Copy the material below line for line, without changing anything.

Stored records:

▼

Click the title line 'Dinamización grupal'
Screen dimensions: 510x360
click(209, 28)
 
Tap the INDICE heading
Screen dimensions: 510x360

▲

Final result:
Click the title line 'Dinamización grupal'
Screen dimensions: 510x360
click(209, 28)
 
Tap the INDICE heading
Screen dimensions: 510x360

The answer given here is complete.